Why, in the administration of justice, should our tribunals not think independently? Our temple
of justice is not presided by simians trained in the art of imitation but by human beings, and
human beings must act according to reason, never just to imitate what is wrong, although such
mistakes may happen to be consecrated as a judicial precedent. It would be inconceivable for
our courts to commit such a blunder.
Repeating what Wigmore has said (4 Wigmore on Evidence, 685, footnote), the majority states
that in the United States the jurisdictions are divided almost equally pro and con on the
theory, although in petitioners' memorandum Appendix A there appears more up-to-date
evidence to the effect that there is a great majority for the rejection. But to our mind, mere
numbers as to pro and con seem to us immaterial in the decision as to whether the theory is or
is not correct. Numbers do not make reason nor justice.

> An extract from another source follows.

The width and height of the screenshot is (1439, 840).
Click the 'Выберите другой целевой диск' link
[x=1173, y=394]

The majority contends that the theory conforms to the express policy of our law-making body,
invoking to said effect the now obsolete section 313 of the old Code of Civil Procedure, as
amended by Act No. 2210.
Even if we should follow the anachronistic practice of deciding issues upon the authority of
laws which have been repealed or abolished, still the evidence pointed out by the majority does
not support their contention. Section 313 alluded to enumerates the evidence that may prove
the procedures of the defunct Philippine Commission or of any legislative body that may be
provided for in the Philippines, with the proviso that the existence of a copy of acts of said
commission or the Philippine Legislature, signed by the presiding officers and secretaries of
said bodies, is a conclusive proof "of the provisions of such acts and of the due enactment
thereof."
This proviso has been repealed by its non-inclusion in the Rules of Court. Sections 5 and 41 of
Rule 123 show conclusively that this Supreme Court, in making the rules effective since July 1,
1940, rejected the proviso as unreasonable and unjust. Section 5 provides that we may take
judicial notice of the official acts of Congress and section 41 provides what evidence can be
used to prove said official acts, but nowhere in the rules can a provision be found that would
make conclusive a certification by the presiding officers and secretaries of both House of
Congress even if we know by conclusive evidence that the certification is false.

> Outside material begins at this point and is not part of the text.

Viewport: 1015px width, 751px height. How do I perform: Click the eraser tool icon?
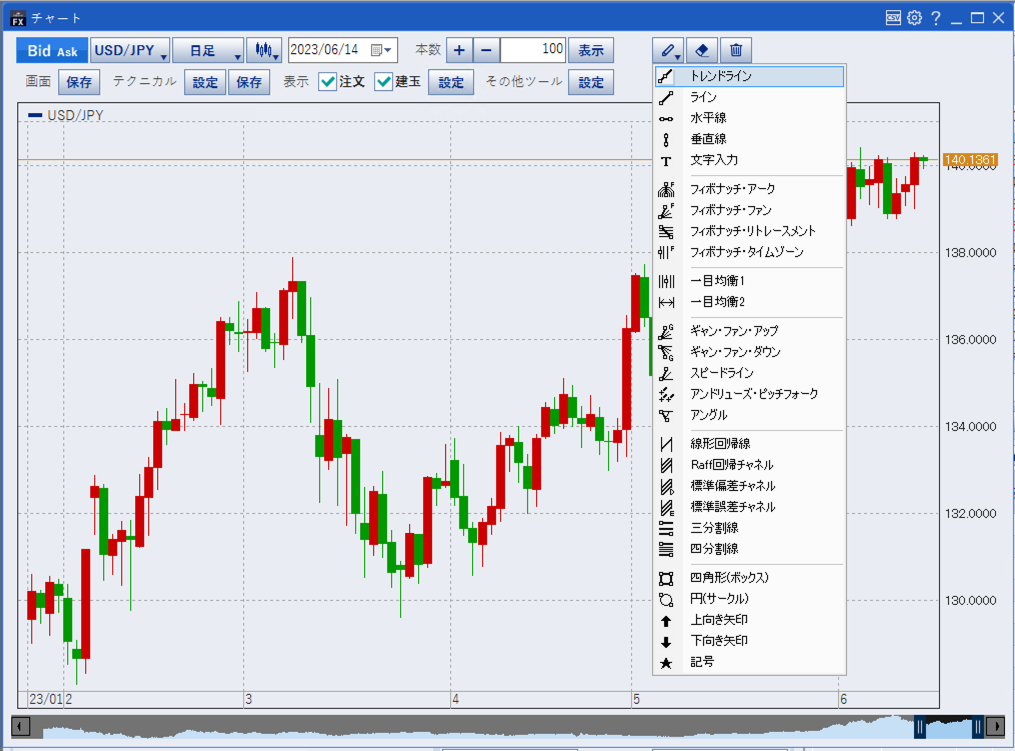pyautogui.click(x=702, y=50)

The allegation that the theory in question conforms to the express policy of our lawmaking
body, upon the very evidence used in support thereof, after a little analysis, has to banish as a
mid-summer night's dream.
Section 313 of the old Code of Civil Procedure (Act 190)

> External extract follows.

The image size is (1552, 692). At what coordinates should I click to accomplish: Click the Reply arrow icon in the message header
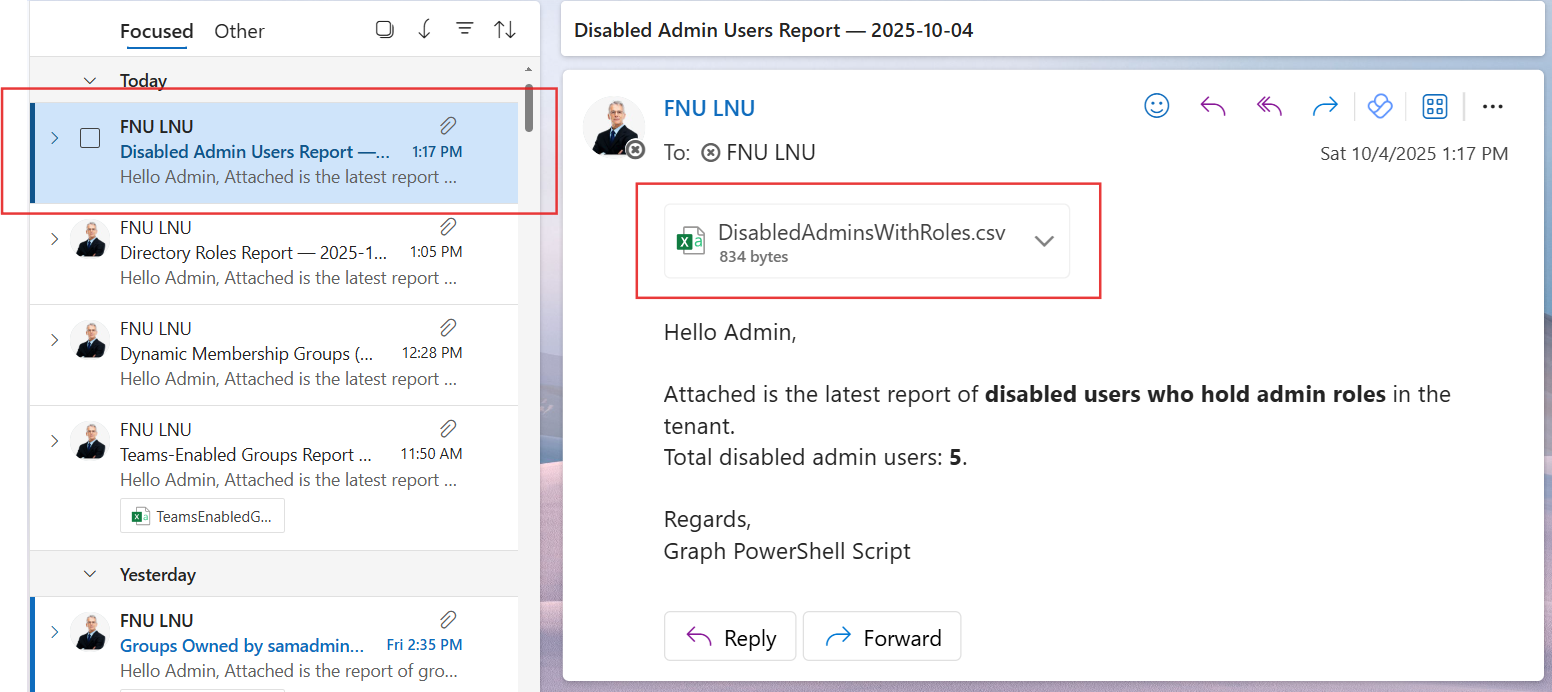(x=1213, y=106)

Section 313 of the old Code of Civil Procedure (Act 190), as amended by Act No. 2210, provides:
Official documents may be proved as follows: . . . (2) the proceedings of the Philippine Commission,
or of any legislatives body that may be provided for in the Philippine Islands, or of Congress, by the
journals of those bodies or of either house thereof, or by published statutes or resolutions, or by
copies certified by the clerk of secretary, or printed by their order; Provided, That in the case of
Acts of the Philippine Commission or the Philippine Legislature, when there is an existence of a copy
signed by the presiding officers and secretaries of said bodies, it shall be conclusive proof of the
provisions of such Acts and of the due enactment thereof.